**YOUR ASSIGNMENT**
Every line from the beginning of the records below up to the one holding "Task: Click the ADAUSD symbol price tag" should be quoted exactly; leave out the rest.

[Records from a data source]
----

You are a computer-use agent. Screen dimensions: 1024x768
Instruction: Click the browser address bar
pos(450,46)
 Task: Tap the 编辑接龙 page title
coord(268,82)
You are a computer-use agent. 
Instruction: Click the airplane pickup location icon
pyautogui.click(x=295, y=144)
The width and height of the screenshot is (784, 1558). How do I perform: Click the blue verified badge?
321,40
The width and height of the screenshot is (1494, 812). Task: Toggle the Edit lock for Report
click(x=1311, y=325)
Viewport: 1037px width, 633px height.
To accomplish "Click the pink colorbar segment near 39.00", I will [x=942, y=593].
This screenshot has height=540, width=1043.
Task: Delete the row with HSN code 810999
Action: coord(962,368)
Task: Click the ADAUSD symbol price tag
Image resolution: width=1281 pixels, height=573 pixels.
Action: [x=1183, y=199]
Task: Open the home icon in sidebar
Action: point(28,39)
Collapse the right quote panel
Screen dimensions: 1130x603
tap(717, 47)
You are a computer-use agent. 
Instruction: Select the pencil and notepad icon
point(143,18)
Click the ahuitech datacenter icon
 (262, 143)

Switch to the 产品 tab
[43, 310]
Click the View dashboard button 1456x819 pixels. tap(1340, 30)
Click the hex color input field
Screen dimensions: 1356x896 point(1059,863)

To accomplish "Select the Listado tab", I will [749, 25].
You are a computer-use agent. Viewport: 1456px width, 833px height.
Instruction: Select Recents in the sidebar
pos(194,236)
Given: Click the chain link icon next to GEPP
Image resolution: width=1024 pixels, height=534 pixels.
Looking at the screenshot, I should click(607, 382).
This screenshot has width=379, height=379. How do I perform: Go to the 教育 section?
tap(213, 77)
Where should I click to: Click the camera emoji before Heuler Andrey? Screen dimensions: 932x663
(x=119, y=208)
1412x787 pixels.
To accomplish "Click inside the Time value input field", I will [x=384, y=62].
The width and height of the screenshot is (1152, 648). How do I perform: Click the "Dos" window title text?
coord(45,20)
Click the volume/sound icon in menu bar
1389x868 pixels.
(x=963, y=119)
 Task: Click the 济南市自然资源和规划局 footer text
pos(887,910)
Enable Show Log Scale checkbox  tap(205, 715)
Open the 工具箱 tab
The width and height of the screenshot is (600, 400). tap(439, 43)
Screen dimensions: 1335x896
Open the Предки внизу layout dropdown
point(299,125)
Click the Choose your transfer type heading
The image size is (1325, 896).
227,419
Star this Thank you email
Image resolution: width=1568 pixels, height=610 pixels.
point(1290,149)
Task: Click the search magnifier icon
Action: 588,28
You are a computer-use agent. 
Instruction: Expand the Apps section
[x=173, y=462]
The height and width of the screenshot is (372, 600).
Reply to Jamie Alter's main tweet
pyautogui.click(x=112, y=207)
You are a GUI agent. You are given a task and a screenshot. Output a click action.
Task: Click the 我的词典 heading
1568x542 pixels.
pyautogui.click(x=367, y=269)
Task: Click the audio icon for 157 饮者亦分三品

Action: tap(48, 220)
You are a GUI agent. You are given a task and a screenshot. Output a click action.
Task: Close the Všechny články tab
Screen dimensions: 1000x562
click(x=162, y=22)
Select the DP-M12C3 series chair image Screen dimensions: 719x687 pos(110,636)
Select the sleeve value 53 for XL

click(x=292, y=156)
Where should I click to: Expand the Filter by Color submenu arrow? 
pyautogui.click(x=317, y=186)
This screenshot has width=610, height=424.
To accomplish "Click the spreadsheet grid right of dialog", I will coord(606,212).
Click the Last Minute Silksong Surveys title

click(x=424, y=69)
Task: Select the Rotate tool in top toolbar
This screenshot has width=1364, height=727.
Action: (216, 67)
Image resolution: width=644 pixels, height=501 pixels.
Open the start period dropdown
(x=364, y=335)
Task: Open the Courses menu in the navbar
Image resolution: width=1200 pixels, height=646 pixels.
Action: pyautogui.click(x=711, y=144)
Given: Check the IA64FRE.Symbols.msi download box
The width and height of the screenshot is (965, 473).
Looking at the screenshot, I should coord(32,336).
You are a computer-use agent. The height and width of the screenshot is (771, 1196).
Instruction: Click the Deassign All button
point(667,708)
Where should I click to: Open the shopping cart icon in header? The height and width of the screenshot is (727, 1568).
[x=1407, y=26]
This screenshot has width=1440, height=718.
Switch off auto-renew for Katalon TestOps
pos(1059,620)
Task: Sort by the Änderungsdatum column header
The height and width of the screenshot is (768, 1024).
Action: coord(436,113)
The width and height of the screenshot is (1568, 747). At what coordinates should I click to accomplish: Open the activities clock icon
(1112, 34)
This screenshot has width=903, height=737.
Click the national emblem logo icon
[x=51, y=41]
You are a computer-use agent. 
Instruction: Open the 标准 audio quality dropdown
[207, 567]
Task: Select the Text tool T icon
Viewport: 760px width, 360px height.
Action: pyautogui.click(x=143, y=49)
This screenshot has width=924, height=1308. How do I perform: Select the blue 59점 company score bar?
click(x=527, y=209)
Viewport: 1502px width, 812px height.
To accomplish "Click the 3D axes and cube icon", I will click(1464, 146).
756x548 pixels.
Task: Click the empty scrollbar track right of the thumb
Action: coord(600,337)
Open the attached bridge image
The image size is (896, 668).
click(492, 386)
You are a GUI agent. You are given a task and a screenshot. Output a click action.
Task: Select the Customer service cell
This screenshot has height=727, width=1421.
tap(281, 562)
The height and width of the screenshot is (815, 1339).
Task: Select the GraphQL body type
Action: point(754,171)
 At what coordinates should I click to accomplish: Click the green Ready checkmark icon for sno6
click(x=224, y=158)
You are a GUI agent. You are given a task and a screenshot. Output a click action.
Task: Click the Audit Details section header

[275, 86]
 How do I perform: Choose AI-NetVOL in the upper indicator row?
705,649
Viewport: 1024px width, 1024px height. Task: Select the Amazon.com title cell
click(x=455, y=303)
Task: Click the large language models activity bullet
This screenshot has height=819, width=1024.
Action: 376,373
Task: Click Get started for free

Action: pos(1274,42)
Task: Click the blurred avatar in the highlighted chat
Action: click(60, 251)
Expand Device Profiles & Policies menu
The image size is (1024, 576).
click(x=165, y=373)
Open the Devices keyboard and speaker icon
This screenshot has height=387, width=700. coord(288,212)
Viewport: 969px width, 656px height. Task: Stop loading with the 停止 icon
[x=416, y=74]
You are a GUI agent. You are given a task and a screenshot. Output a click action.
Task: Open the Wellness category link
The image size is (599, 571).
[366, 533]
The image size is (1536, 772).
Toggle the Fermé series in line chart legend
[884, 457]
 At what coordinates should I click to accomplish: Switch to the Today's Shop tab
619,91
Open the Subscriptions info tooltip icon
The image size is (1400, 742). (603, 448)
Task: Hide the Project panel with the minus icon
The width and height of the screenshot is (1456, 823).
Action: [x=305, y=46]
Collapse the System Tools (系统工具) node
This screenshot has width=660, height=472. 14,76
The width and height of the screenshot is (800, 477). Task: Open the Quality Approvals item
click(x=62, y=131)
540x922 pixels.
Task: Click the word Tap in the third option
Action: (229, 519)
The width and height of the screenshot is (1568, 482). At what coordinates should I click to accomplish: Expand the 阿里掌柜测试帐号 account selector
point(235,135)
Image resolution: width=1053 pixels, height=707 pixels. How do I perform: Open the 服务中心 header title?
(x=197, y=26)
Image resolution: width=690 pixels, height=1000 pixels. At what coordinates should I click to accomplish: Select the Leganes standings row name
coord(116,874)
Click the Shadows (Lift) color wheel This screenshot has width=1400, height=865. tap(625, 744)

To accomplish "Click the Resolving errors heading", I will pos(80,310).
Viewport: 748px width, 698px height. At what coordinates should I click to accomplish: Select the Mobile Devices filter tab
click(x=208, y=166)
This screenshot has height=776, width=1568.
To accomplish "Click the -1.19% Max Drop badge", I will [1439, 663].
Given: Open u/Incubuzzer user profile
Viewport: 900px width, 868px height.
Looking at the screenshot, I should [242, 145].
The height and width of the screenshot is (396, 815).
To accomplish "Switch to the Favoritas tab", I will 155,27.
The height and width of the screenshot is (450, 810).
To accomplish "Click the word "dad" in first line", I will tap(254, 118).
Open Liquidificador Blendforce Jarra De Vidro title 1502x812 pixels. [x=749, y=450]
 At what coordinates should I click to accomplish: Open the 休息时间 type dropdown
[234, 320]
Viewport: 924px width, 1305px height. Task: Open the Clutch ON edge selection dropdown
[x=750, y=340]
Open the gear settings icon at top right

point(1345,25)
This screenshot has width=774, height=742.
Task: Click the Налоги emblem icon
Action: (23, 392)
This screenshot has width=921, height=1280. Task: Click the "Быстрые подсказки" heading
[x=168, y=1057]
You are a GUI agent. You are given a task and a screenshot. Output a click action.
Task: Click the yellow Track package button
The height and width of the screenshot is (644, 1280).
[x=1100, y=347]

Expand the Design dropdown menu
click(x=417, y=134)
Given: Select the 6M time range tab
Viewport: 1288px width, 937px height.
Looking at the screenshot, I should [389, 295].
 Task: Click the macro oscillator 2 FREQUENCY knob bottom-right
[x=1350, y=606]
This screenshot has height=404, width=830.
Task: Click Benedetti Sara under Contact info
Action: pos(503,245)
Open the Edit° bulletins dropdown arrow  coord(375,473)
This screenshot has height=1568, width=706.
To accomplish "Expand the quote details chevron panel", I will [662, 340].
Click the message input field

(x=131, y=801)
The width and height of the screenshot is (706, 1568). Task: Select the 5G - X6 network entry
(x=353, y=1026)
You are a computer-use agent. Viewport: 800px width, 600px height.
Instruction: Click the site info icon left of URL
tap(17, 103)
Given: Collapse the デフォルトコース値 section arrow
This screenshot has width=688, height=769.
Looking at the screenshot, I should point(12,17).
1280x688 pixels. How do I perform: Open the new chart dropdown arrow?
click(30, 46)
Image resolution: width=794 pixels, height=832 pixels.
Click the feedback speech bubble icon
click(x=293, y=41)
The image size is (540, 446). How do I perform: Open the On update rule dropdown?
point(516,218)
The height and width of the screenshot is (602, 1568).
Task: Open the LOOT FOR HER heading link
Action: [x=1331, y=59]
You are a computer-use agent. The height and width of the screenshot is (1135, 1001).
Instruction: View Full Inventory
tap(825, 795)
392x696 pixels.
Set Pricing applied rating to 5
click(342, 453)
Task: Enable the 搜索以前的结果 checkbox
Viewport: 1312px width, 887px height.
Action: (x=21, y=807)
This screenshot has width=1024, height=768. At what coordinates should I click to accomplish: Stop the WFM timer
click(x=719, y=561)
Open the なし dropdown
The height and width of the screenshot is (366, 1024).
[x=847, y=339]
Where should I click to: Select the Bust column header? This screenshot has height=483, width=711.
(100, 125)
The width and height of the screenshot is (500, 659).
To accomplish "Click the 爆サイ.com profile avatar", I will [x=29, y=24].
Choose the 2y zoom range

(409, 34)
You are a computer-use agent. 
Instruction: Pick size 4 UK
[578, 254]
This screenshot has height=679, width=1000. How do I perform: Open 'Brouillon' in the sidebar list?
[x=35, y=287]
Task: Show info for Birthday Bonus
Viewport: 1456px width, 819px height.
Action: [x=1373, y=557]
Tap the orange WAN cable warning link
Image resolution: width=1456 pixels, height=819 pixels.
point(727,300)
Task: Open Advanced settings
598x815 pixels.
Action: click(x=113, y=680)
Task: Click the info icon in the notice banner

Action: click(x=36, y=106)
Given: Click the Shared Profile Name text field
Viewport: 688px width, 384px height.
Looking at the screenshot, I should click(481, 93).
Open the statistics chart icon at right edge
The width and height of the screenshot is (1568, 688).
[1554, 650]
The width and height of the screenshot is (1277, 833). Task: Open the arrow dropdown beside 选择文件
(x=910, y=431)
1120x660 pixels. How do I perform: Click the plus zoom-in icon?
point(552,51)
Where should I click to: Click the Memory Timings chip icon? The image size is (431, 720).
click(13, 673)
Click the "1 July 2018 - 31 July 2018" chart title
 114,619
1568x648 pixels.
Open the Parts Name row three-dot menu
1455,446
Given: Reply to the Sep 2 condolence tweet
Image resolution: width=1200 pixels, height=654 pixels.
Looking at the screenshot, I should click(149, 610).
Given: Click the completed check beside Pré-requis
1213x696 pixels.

----

**TASK SOLUTION**
You are a computer-use agent. Screen dimensions: 1024x768
Instruction: Click the browser address bar
pos(450,46)
 Task: Tap the 编辑接龙 page title
coord(268,82)
You are a computer-use agent. 
Instruction: Click the airplane pickup location icon
pyautogui.click(x=295, y=144)
The width and height of the screenshot is (784, 1558). How do I perform: Click the blue verified badge?
321,40
The width and height of the screenshot is (1494, 812). Task: Toggle the Edit lock for Report
click(x=1311, y=325)
Viewport: 1037px width, 633px height.
To accomplish "Click the pink colorbar segment near 39.00", I will [x=942, y=593].
This screenshot has height=540, width=1043.
Task: Delete the row with HSN code 810999
Action: coord(962,368)
Task: Click the ADAUSD symbol price tag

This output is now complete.